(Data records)
────────

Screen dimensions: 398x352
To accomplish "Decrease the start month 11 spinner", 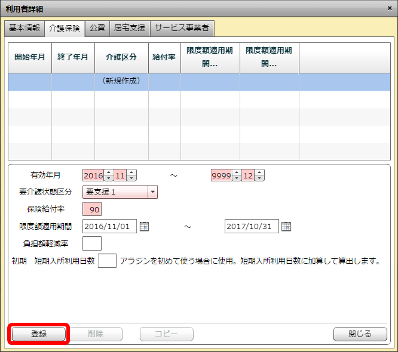I will click(131, 178).
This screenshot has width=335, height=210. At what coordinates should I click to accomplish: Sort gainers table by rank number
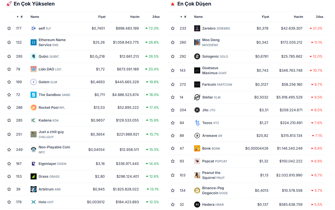(x=21, y=17)
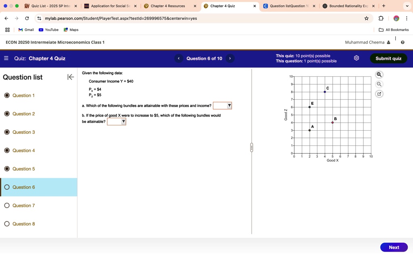
Task: Select Question 7 radio button
Action: click(x=7, y=205)
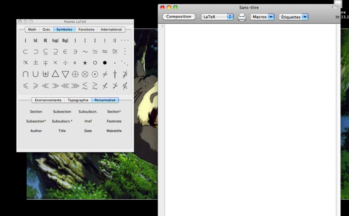
Task: Insert the Maketitle command
Action: coord(114,131)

────────

● Problem
Set the pictures aside and repeat only the lines from the one containing "This screenshot has" through the last line of the entries above, exactly as they stand.

● Exercise solution
This screenshot has width=335, height=210. At what coordinates should I click to accomplish: Sort gainers table by rank number
(x=21, y=17)
Task: Select Question 7 radio button
Action: click(x=7, y=205)
Task: Insert the Maketitle command
Action: coord(114,131)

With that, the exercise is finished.